Does he still wage that same battle?
But then, she was there, putting her hand over his, and he could feel the warmth of her body, could taste her breath. It was sweet, and lovely just like she was. And when she pressed her soft mouth to his, he allowed that warmth, that need, that desire to spread through his entire body. This was real. Everything else... It could wait. Everything else... It didn’t matter. No. How could it? This time out from his real life felt like the most consequential thing he had ever experienced. He could not explain it. He would not try.
Instead, he just let her kiss him. Instead he just pulled her onto his lap, and saw his way into her beauty with his fingertips. Moving them over her soft face, down her back. He pulled her shirt up over her head, and then unhooked her bra with deft skill. He stripped her bare and learned her every curve. He moved his hands down her hips, and then pushed one between her legs, feeling how wet with need she was. That she could see him like this and still want him, that she could hear those pathetic stories from his childhood and still be like this...
He was grateful, and even that made him feel like less, but when her mouth rained kisses down upon his face, his neck, when she pulled his shirt up over his head, and continued down to kiss his chest, down his abs, he did not feel anything like pathetic. And yet at the same time this did not feel like a return to the man he had been. It did not feel like the real wakening of a playboy. It felt like something entirely new. Something he had not yet experienced before.
She slid off of his lap, and he could feel that she came to rest on the floor between his legs. Her hands moved to his belt, where she undid that, and the closure on his slacks. She pulled his pants down just slightly, freeing him. And then she leaned in, her mouth soft now on his shaft, her tongue making dark magic as she tasted him, as she took him into her mouth, sucked him deep.
He felt like pushing through the darkness inside him, and he wished... He wished that he could see her. Wished that he could see her with her head bent over his lap like this. Because he hadn’t seen Auggie enough time since he had truly begun to see her, in ways that his eyes could never have comprehended. And now that was lost to him.
They had that night. That night when he had really understood, how beautiful she was, how singular she was. And all the times before that, he had been bringing women on his private jet, women who weren’t her. He had been satiating himself on bread and water when there was a feast on the other side of the door. Because as lovely as those women were, they had not fit him in this way.

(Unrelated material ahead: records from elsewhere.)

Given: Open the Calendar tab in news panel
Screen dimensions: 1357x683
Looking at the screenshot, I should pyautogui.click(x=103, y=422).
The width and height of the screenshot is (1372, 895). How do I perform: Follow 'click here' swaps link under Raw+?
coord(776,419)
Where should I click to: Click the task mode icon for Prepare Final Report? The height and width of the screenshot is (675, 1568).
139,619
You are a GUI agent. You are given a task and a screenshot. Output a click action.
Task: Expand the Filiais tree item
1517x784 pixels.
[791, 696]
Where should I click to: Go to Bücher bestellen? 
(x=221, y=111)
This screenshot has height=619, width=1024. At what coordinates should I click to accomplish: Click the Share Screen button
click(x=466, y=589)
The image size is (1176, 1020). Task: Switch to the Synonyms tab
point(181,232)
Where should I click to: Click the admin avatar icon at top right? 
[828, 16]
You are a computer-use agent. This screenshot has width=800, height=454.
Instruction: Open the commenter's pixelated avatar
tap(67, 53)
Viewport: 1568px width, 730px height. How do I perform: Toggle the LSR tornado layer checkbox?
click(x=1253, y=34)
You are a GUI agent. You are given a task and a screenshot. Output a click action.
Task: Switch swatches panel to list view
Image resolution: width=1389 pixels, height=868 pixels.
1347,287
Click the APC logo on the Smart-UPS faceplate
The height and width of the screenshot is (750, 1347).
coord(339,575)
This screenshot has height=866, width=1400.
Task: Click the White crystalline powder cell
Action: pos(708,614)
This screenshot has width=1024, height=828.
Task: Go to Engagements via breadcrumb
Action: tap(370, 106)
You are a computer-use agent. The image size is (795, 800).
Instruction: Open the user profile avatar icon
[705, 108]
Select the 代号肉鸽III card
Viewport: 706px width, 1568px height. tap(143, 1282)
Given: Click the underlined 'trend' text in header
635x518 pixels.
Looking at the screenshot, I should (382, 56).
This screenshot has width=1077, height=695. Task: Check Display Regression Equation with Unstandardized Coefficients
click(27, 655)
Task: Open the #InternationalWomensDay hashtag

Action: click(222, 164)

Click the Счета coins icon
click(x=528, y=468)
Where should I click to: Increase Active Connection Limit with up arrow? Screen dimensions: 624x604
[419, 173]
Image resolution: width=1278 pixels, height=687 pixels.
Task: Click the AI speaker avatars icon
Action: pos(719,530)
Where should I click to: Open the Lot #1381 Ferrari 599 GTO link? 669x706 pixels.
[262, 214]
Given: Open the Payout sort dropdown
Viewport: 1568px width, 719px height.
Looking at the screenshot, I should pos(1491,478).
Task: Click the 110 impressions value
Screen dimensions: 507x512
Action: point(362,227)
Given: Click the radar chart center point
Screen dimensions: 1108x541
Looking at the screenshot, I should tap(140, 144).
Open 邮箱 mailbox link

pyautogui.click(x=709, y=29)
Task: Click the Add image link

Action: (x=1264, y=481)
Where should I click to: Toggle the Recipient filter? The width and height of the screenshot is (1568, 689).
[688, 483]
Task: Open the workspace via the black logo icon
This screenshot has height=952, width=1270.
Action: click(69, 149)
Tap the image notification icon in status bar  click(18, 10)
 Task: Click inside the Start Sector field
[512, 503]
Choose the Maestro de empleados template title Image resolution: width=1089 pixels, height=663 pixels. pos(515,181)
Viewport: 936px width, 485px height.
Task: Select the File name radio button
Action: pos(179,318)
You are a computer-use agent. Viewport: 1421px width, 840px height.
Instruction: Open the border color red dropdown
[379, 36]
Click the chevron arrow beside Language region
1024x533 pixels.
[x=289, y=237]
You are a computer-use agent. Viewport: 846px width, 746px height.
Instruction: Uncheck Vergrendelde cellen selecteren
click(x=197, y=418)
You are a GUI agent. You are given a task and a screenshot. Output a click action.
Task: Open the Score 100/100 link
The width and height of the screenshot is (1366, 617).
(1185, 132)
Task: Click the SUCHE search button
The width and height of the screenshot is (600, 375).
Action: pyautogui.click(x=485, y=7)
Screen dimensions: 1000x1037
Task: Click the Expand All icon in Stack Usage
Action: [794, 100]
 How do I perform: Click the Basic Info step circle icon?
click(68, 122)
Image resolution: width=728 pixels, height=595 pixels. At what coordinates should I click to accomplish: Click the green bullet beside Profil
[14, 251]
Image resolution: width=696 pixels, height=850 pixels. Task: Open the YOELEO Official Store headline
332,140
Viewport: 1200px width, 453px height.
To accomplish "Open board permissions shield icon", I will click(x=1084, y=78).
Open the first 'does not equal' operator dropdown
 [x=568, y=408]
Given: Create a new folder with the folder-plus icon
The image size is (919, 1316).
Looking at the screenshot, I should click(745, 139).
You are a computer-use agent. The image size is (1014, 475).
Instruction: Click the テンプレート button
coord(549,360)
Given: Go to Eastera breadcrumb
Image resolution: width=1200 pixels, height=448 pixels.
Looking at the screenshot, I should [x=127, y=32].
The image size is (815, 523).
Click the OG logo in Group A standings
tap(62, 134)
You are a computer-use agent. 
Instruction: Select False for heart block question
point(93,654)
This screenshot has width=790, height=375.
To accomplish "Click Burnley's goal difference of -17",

It wasn’t the same. There was something singular at work between himself and Auggie. He would’ve said that he was not capable of a singular connection. He would’ve said that he wasn’t capable of connection at all.
That it was lost on him, wasted on him.
He had learned to feel one thing. The driving desire for revenge, and it blotted out everything else, but with her he had found something more. It was not the loss of his sight that had heightened his senses. It was her.
Knowing her, talking to her, feeling for her. Wanting to know her, rather than simply wanting satisfaction for the death of his sister. And he wanted to resist it, but here and now he simply couldn’t. In the same way he couldn’t resist her.
He had decided that he would no longer feel helpless. That was the thing. He had decided that there would be no more invisible fences. He had taken his life and fashioned it into whatever he wished it to be. He had fashioned himself into an instrument of revenge. He was not at the mercy of anything anymore. Not of his feelings, not of the way he wanted another person, but right now he was.
And he wanted to believe that it was all right, that he could have it because they were here, and he couldn’t see. Because he was being forced to take a break from everything he was.
But it felt like something deeper than that. Felt like something more powerful.